Giant T wave inversion associated with Stokes: Adams syndrome

Mohamed Ghouse Khan*

Head of ER, Kauvery Hospital-Heart City, Trichy, India



We have demonstrated here massive T wave inversion in the ECG of a patient who had a syncope- a Stoke Adams syndrome from complete heart block.


Stokes-Adams or Adams-Stokes syndrome is a periodic fainting spell in which there is intermittent complete heart block or other high-grade arrhythmias that result in loss of spontaneous circulation and inadequate blood flow to the brain.

We report here the occurrence of giant (deep and broad) T wave inversion associated with complete heart block

We wish to relate the deep, obtuse, asymmetrical, and broad waves with the loss of consciousness occurring during Stokes Adams syndrome. We believe that this specific electrocardiographic syndrome is unassociated with coronary artery disease and that several factors are involved in its causation.

Case Presentation

A 53-year-old, middle-aged female, with T2 DM for 12 years, presented to ER with complaints of spells of giddiness/transient loss of consciousness for two days. Her most recent episode of syncope was at 11:30 am on 09/01/2022, lasting for about 10 minutes. The patient was initially taken to a neurologist for evaluation of syncope. After ECG was taken, the patient was referred to Kauvery, Heart-City. No history of hypertension.

On Examination

Conscious, oriented,

CVS: S1S2 +

RS: Normal vesicular breath sounds

Abdomen: Soft


BP: 110/80 mmHg, HR: 44 bpm, SpO2: 98%

GRBS: 115 mg/dl


The patient was initially evaluated, serial ECG’s were done


Fig. 1. ECG was taken OUTSIDE Kauvery Hospital.

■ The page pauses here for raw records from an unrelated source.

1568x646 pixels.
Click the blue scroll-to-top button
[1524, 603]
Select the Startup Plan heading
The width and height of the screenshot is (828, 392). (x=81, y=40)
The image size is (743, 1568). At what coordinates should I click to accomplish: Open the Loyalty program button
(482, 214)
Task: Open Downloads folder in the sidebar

Fig. 2. ECG was taken in Heart City emergency of Kauvery Hospital.


Fig. 3. Post PPI ECG.


Good LV function. No Regional wall motion abnormalities


ECG showed a complete heart block with massive T wave inversion. The patient was planned for a temporary pacemaker (TPI) followed by a permanent pacemaker (PPI).

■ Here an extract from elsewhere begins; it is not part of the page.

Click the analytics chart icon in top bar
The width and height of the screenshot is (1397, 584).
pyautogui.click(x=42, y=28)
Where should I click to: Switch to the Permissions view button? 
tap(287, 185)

Under all aseptic precautions, TPI was introduced and placed, a rhythm was set at a rate of 80 bpm. No post-procedure complications.

The patient was subjected to a coronary angiogram in view of chronic diabetes. CAG showed normal coronaries. The patient was taken for PPI. No postprocedural events. Patient stabilized.


We have demonstrated here massive T wave inversion in the ECG of a patient who had syncope-a Stoke Adams syndrome – due to complete heart block.

The T waves shown here are deep, wide, and strikingly asymmetrical, and best seen in leads V2-V4.

A particular type of Giant T wave has been noted following Stokes Adams attack associated with complete heart block. This usually occurs in females; the T waves are deep, blunt, broad, often bizarre with prolonged QTC, and are usually maximum in leads V2 and V3.

A slow heart rate with prolongation of ventricular diastolic filling time and ventricular distention appears to be an important component in their causation.


Loss of consciousness appears to play an integral part in the production of these abnormal waves.

This suggests that the myocardial change may be cerebral in origin. It is probably triggered off by anoxia, acting locally on the heart muscle cells and producing a metabolic derangement that interferes with repolarization.

In this patient, ECG taken at the appropriate time made an immediate diagnosis possible.